We don't know a genaral methodology to solve the first DE of the latter system, do we?

Because the first equation does not have constant coefficients? When you took "Ordinary Differential Equations", did you not learn "series solutions" methods for such equations?

 

[evinda]

Re: Method of separation of variables

First, recognize that $p(x)X''(x)+ p'(x)X'(x)= (p(x)X'(x))'$. Whether we can find the general form of the solution depends upon the functions p(x) and r(x). This might be "Bessel's equation" or "Laguerre's equation", etc.

In order to get the "Laguerre's equation" shouldn't we have $p(x)=x$ and $p'(x)=1-x$ ? But this can't be... (Worried) Also to get the "Bessel's equation" shouldn't the coefficient of $X'$ of the differential equation that we have be $\frac{p'(x)}{2}$ ?

On the contrary, we know that the solution is not unique because a second order differential equation typically needs two additional conditions to determined the two undetermined constants you get when integrating.

Ok.

Since the original pde involved second derivatives with respect to both x and t, you will need two additional conditions for each. If, by "initial conditions", you mean **both** position and speed at t= 0, yes, that is sufficient.

But then do we know that there is no other solution? I mean a solution that is not of the form $X(x) T(t)$ ?

I would not jump to the conclusion that it cannot! What if you converted the problem to the independent variables x and z= x+ y?

Let $z=x+y$.

We have that $$\frac{dX}{dx}=\frac{dX}{dz}\cdot \frac{dz}{dx}=\frac{dX}{dz}$$ and $$\frac{d^2X}{dx^2}=\frac{d}{dx}\left (\frac{dX}{dz}\right )=\frac{d}{dz}\frac{dX}{dz}\cdot \frac{dz}{dx}=\frac{d^2X}{dz^2}$$

Then we have $$\frac{d^2X}{dx^2}\cdot Y+(x+y)\cdot X\cdot \frac{d^2Y}{dy^2}=0 \\ \Rightarrow \frac{d^2X}{dz^2}\cdot Y+z\cdot X\cdot \frac{d^2Y}{dy^2}=0 \\ \Rightarrow \frac{d^2X}{dz^2}\cdot Y=-z\cdot X\cdot \frac{d^2Y}{dy^2} \\ \Rightarrow \frac{1}{z\cdot X}\cdot \frac{d^2X}{dz^2}=- \frac{1}{Y}\cdot \frac{d^2Y}{dy^2}$$

But won't $X$ be a variable of both $y$ and $z$ since $x=z-y$?

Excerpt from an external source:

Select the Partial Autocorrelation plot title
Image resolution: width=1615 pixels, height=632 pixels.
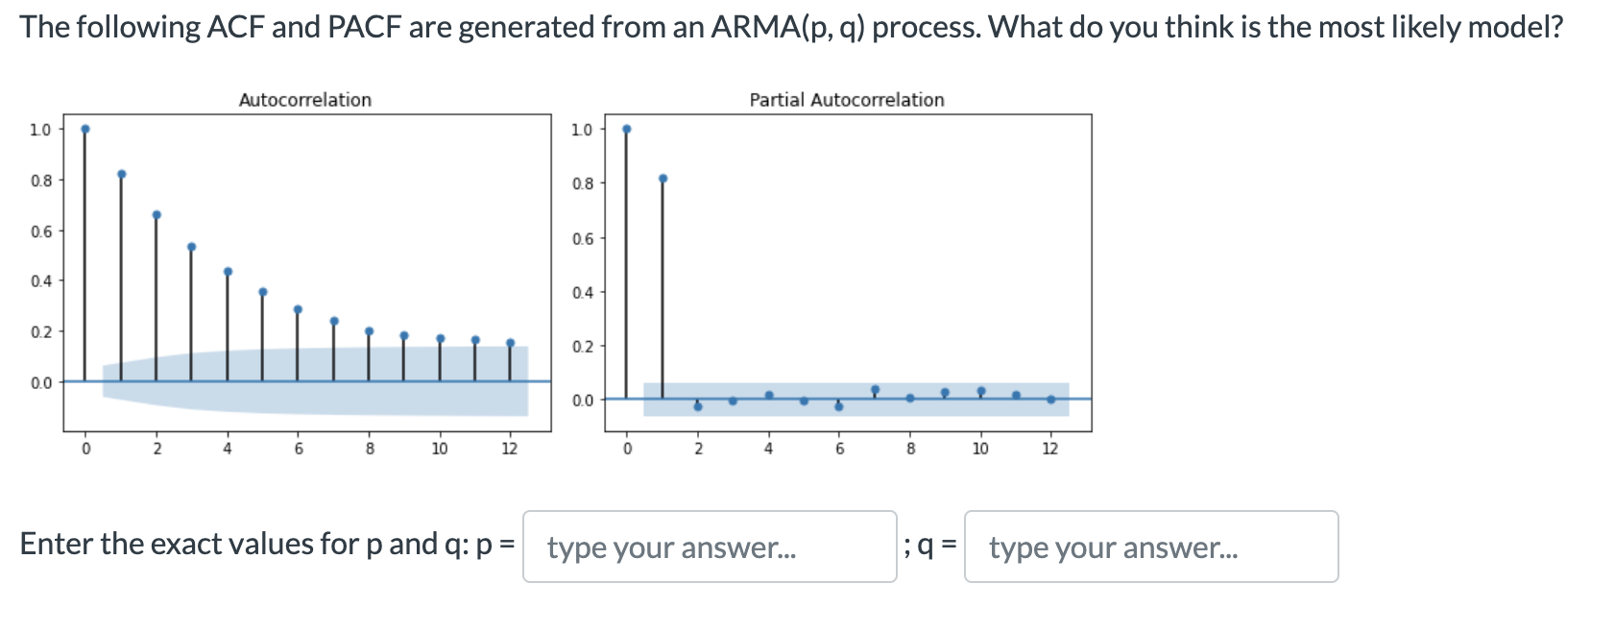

Because the first equation does not have constant coefficients? When you took "Ordinary Differential Equations", did you not learn "series solutions" methods for such equations?

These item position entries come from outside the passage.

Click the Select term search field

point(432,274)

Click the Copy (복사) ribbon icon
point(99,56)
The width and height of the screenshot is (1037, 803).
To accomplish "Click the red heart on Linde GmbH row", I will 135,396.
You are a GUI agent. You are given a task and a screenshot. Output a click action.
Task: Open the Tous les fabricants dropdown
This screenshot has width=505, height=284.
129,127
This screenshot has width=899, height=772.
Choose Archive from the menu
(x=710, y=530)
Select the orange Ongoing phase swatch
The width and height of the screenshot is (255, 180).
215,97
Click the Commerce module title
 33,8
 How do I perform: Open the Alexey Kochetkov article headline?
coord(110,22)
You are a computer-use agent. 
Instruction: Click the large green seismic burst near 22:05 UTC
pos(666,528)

So if we suppose that $X(x)=\sum_{n=0}^{\infty} a_n x^n$ then we will get that $\sum_{n=0}^{\infty} (n+2) (n+1) a_{n+2} x^n+ \sum_{n=0}^{\infty} a_n x^{n+1}- \lambda \sum_{n=0}^{\infty} a_n x^n=0$, right?

And then we get information about the coefficients, right?

 

[HallsofIvy]

Re: Method of separation of variables

But then do we know that there is no other solution? I mean a solution that is not of the form $X(x) T(t)$ ?

There certainly are such solutions. They would be of the form $$\sum X(x)T(t)$$ where the sum is taken over all possible "$$\lambda$$". I'm surprised you did not learn that when you first learned about "separation of variables".